Actually, you can make salsas from all sorts of veg and fruit. If you're interested, I'll post some ideas (and others probably will, too).


----------



## shimmer (Jan 26, 2001)

For what I consider a classic salsa, use 3 tomatoes to every 1 onion, plus cilantro, jalapeno, and lime juice. Definitely. And always a little pinch of salt. This is great added to guacamole too!!

Salsa doesn't have to be just one version, either. Add some corn and black beans or olives for extra textures. 

Or try making a tomatillo tropical salsa- tomatillos, tomatoes, jalapeno, orange and lime juice, and some various tropical fruits, and that goes well with cheesy stuff like a quesadilla. 

We used a hand-version of a food processor, but I totally agree about this not being the time of year to find good tomatoes. Sometimes things just need to sit and soak up each others flavor for a few hours, too. Especially when adding spicy flavors like chipotle or jalapeno.

Chunky is always better!!

~~Shimmer~~


----------



## billyg60 (Jun 28, 2001)

this is what i use as a small garnish for all my grilled and blackend fish.
Makes 1 gallon so adjust to your taste.


12 med Tomatoes, cored, concased( seeds and juice squezed (sp?) out of them, cut in half horizontally and squeze(sp)-- choped coursley

2 bunchesCilantro, finely choped
2 Onions, finely choped
4 each Red, Yellow and Jalapeno peppers---roasted, seeded and choped coursely.


Zest of 2 limes and 2 lemons
Juice of 2 limes and 2 lemons

Half a # 10 can of Yellow corn, drained well
Half a #10 can of Black beans, drained really well!!

1 cup of sugar
5 tablespoons fresh choped garlic
Kosher salt and Black pepper to taste.

Mix all up and chill.


----------



## marmalady (Apr 19, 2001)

I'm with Suzanne - NO BLENDERS! (or processers). If you do use one, just use it for the veg, not the tomatoes. Chop the tomatoes and add in by hand. I've used a good quality canned plum tomato in the winter with good results - even used a good quality smooth tomato sauce, for smooth instead of chunky salsa. Muir Glen is my favorite; their tomatoes and products taste the most like fresh. 

I keep it pretty simple and traditional with my basic red salsa - tomato, white onion (which can be soaked after it's chopped in ice water - takes out a little of the bite which can overpower the other flavors), jalepeno or serrano peppers, salt/pepper, and lots of cilantro, and maybe a hit of lime juice if the tomatoes seem too sweet. 

Check out Mark Millers book, 'The Great Book of Salsas' for some wild variations!


----------



## pongi (Jan 11, 2002)

My thought is that any recipe can be good if you remember some simple rules:

1)The quality of tomatoes. The best are fresh plum tomatoes (see the relative thread!) which are meaty and have few seeds, otherwise any tomato can be good if it's ripe and not too watery. You may have the best recipe in the world, but you'll never get a good salsa if the tomato quality is poor!

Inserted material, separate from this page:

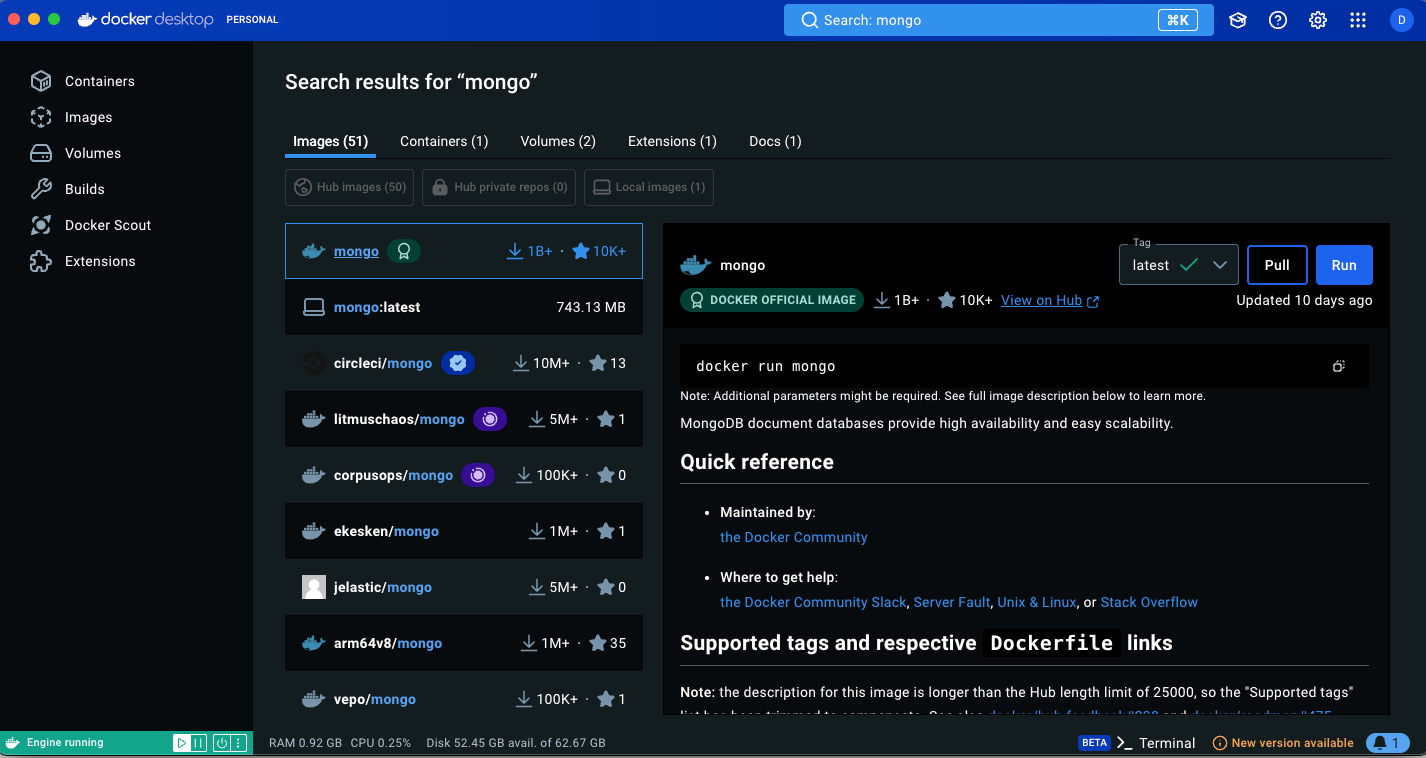Click the help question mark icon
Image resolution: width=1426 pixels, height=758 pixels.
coord(1278,20)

2)The procedure. As others said, never process tomatoes with a blender. Chop them by hand. If you have more time, plunge them in boiling water for 1-2 mins and then peel and seed them before chopping. If you have even more time, when the salsa is ready push it through a sieve. 

3)The time. Don't be in a hurry...a good salsa needs a LOT of time. When all the ingredients are into the pot, lower the heat to the minimum, cover the pot and leave the salsa quietly bubbling until it's thick enough. As the neapolitan writer Giuseppe Marotta said, the salsa "Doesn't boil...it THINKS!" (To tell the truth, the sentence referred to the Ragù alla Napoletana... )

Just my 2 cents!

Pongi

BTW...For a long time now I have wondered WHAT IS CILANTRO! Could you answer me please?


----------



## marmalady (Apr 19, 2001)

Hi, Pongi - Cilantro is a variety of the coriander plant, only you just use the leaves, not the seeds as you do coriander. It doesn't taste anything like coriander seeds. If you've had Indian food, you might have had cilantro on or in it. The Indians make a 'coriander chutney' which is actually a 'cilantro chutney'. The leaves look similar to Italian flat leaf parsley. 

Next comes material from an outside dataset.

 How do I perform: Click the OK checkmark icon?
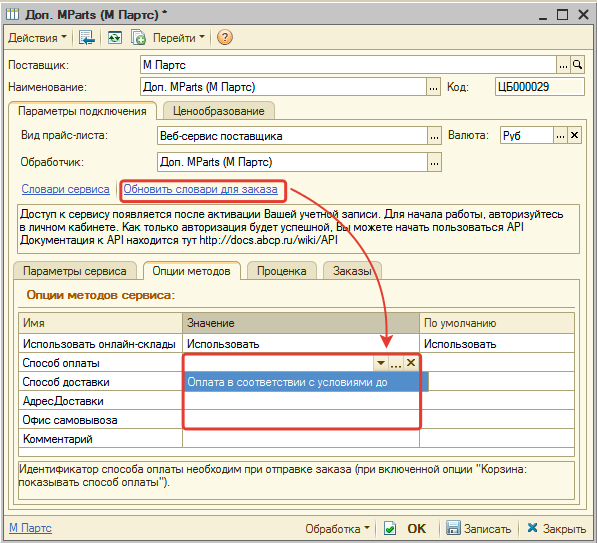click(389, 529)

The taste is a little bitter, and sharp - folks usually either love or hate it (one woman told me she thought it tasted like dirty dish water, although how she knew what dirty dish water tasted like I don't know!). It's also used extensively in Mexican/Caribbean/South American dishes, both as a flavoring agent and garnish. 

I make pretty traditional Mexican type salsas, as I said, and these are mostly all uncooked salsas, although I have seen some cooked ones. You're right, though that the tomato is the king of this sauce - without a good tomato product, you just have a watered down salsa.

I have a question for you, Pongi, regarding the canned San Marzano tomatoes - what are they usually packed in, in Italy? A lot of the canned tomatoes here are packed in a tomato puree, and it seems the manufacturers use a lot of it for 'filler' in the can, so they don't have to put as many tomatoes in!


----------



## pongi (Jan 11, 2002)

Thanks for your reply Marmalady!
So, Cilantro is what I've always called "Coriander Leaves"...as an Indian cooking lover, I have found it many times in indian recipes, but never with that name. Since it's almost impossible to find it here in Italy (otherwise than coriander seeds, which are easily available) I usually substitute it with parsley leaves.
From your reply I have also realized that with the term "salsa" you all referred to a Mexican style, raw one and that I went off the subject when speaking about our cooked tomato sauces! In any case, maybe my advices 1) and 2) can be valuable also for mexican cooks... 
As for canned tomatoes, the Italian ones are packed in a tomato puree as well. I have never thought about this point, but suppose that many tomatoes break during the processing phases and the pieces are recycled making that puree and using it to fill the cans...otherwise, canned tomatoes would be much more expensive!
Does this make sense?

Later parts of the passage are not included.